The emblem book addressed a wide range of interests within humanist culture, among them the purpose of poetry and the relative power of the visual and the verbal. The first edition of physician Janos Zsamboki’s Emblemata was printed by the Plantin press in 1564. It was the first new emblem book to appear outside of Italy or France and is one of the largest and most influential examples of the genre at an early state of its development. An expanded edition was published in 1566 and was reprinted four times.

Janos Zsamboky was a Hungarian humanist who spent much of his life in Vienna as court-historiographer to the Habsburg emperors Ferdinand I, Maximilian II, and Rudolf II. This edition opens with an emblem dedicated to the newly elected emperor Maximilian II. Zsamboky prepared his emblem book at the end of two decades of traveling throughout Germany, France, Italy, and the Low Countries, before he entered the court in Vienna. Other works from Zsamboki include editions of classical texts and historiographical works. His was renowned for his scholarly patronage and an impressive collection of books and old manuscripts.
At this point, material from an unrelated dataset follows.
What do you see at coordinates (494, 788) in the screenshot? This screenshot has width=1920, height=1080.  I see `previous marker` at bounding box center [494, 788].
Emblemata consists of single pages containing a motto, a woodcut illustration and an epigram. Nearly a third of the emblems are also accompanied by dedications to well-known humanists, powerful courtiers, clergymen and friends and relatives. Zsamboki commissioned Lucas d’Heere to draw the illustrations. Christopher Plantin had half of d’Heere’s designs redrawn by Geoffory Ballain and Pieter Huys. The woodcuts were produced by Gerard Janssen van Kampen, Cornelis Muller and Arnold Nicolai. The Plantin printer’s device appears on the title-page. A full-page engraving of Zsamboki faces the preface. Various decorative vignettes throughout. Several leaves with wood engravings of Roman coins at the end of the book.

From the Kenneth Lieurance Ott Collection donated to the Okanagan County Museum, Washington.